■ Extracted information ■

--- START ---

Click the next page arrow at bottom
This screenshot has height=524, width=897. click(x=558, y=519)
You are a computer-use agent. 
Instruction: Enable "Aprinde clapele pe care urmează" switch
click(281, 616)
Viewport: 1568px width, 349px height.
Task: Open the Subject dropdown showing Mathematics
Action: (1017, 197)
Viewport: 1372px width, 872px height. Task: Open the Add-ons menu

--- END ---
--- START ---

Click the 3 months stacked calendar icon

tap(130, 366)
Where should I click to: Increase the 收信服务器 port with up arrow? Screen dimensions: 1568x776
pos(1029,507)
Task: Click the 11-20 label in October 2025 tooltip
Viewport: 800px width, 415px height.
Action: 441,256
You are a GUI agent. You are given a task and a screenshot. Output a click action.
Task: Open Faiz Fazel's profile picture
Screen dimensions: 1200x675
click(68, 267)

--- END ---
--- START ---

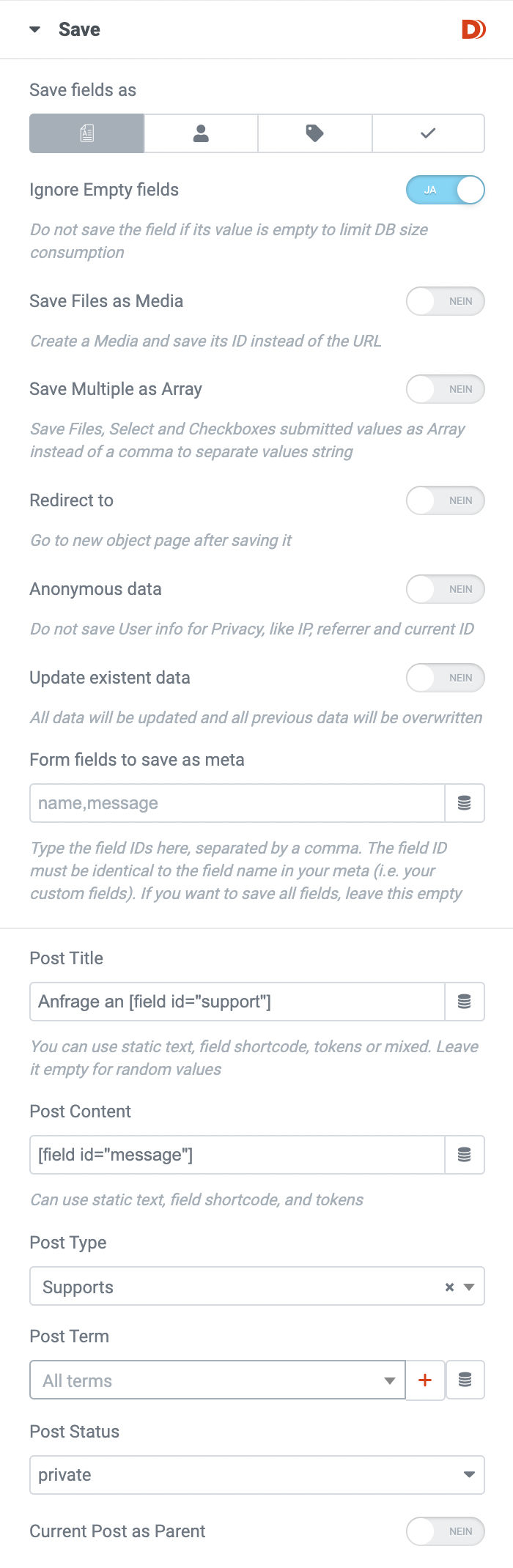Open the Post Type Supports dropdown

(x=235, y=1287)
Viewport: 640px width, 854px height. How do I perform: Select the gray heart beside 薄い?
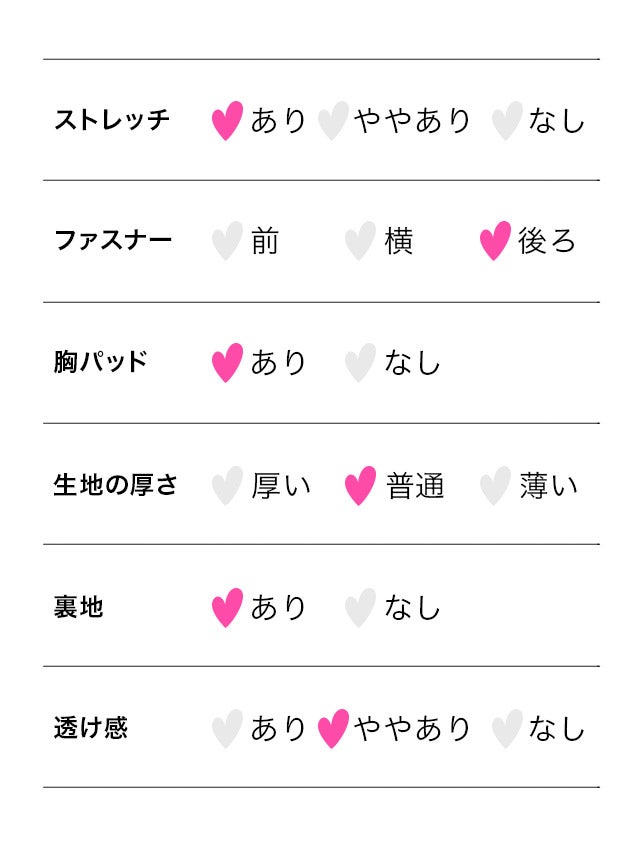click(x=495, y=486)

--- END ---

■ What you should do ■
All that is wanted is the stretch of lines above from the one containing "You are a computer-use agent." through the one containing "Viewport: 1372px width, 872px", duplicated exactly.

■ Solution for this exercise ■
You are a computer-use agent. 
Instruction: Enable "Aprinde clapele pe care urmează" switch
click(281, 616)
Viewport: 1568px width, 349px height.
Task: Open the Subject dropdown showing Mathematics
Action: (1017, 197)
Viewport: 1372px width, 872px height. Task: Open the Add-ons menu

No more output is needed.